*What is expected:*
In the records below, work out how many lines hold the word "computer". Report the number alone.

Stored dataset items:
....

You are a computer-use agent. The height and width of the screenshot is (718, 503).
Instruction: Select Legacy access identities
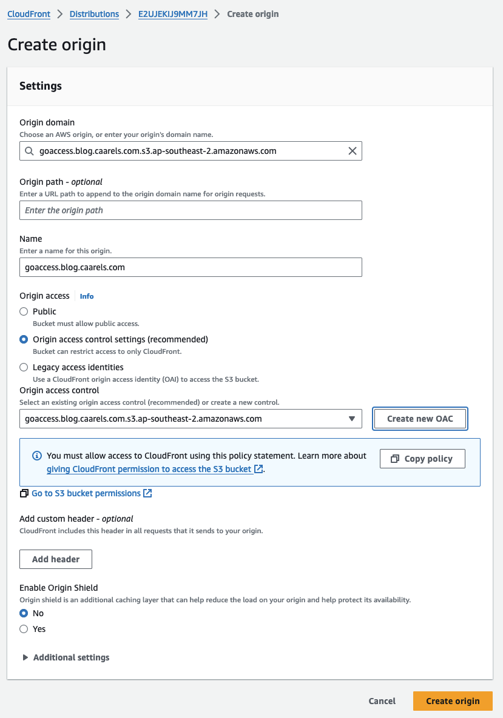pos(23,367)
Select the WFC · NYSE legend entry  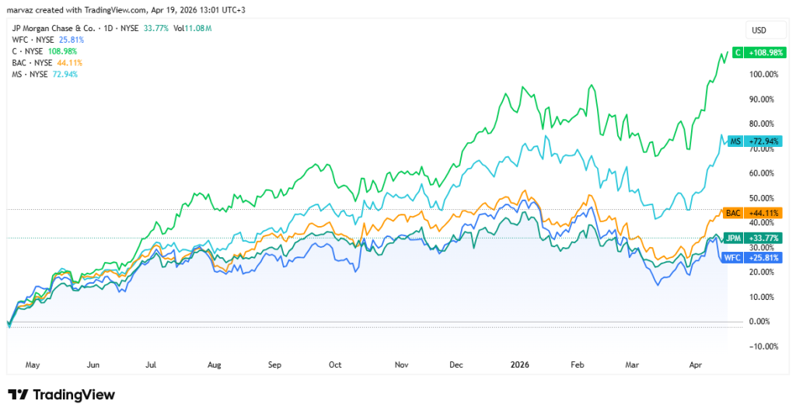point(33,40)
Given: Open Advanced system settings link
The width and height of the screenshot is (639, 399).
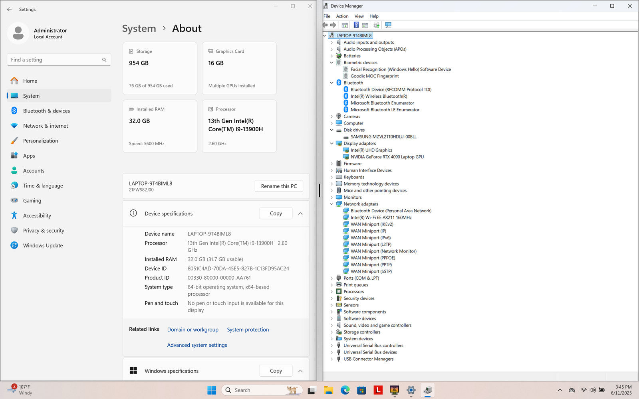Looking at the screenshot, I should [x=197, y=345].
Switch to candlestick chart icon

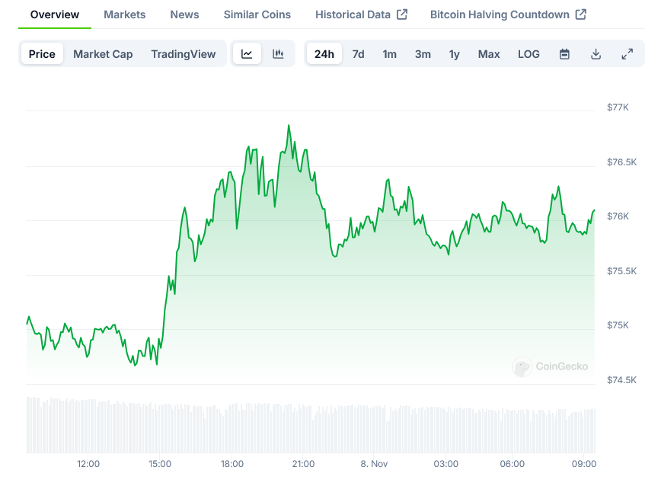278,54
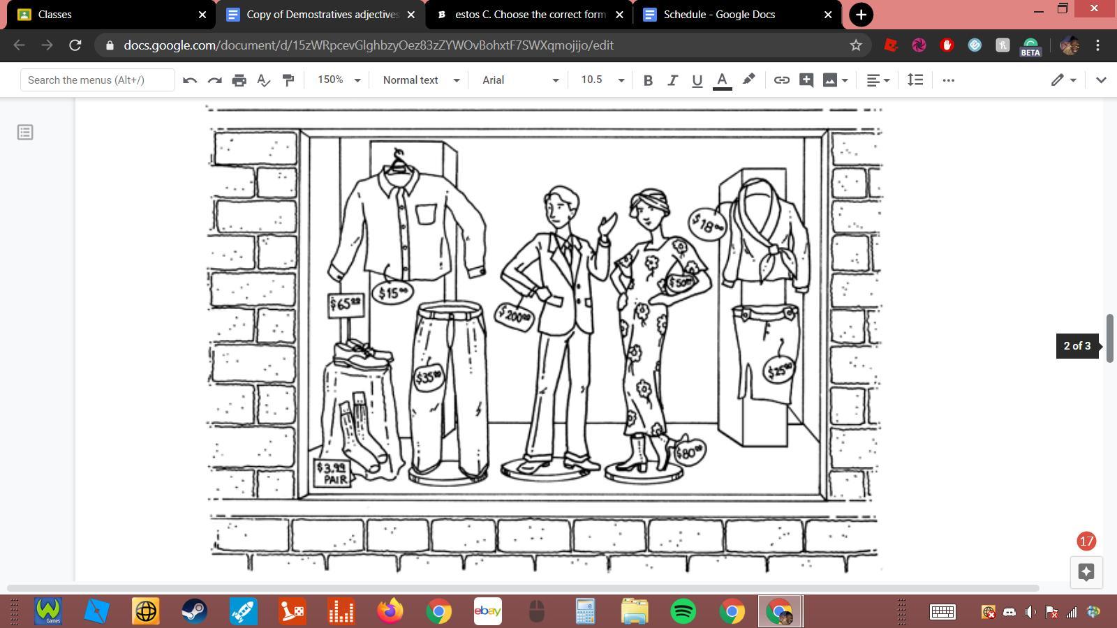
Task: Click the more toolbar options ellipsis
Action: [x=948, y=80]
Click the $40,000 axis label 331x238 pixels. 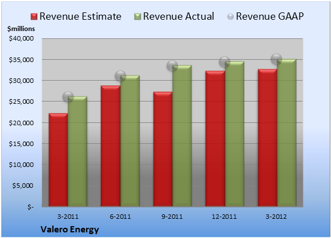[21, 38]
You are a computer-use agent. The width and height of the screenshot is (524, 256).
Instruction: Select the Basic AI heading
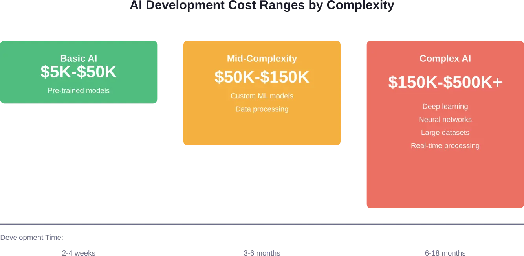pyautogui.click(x=79, y=59)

....

*Response to the task:*
2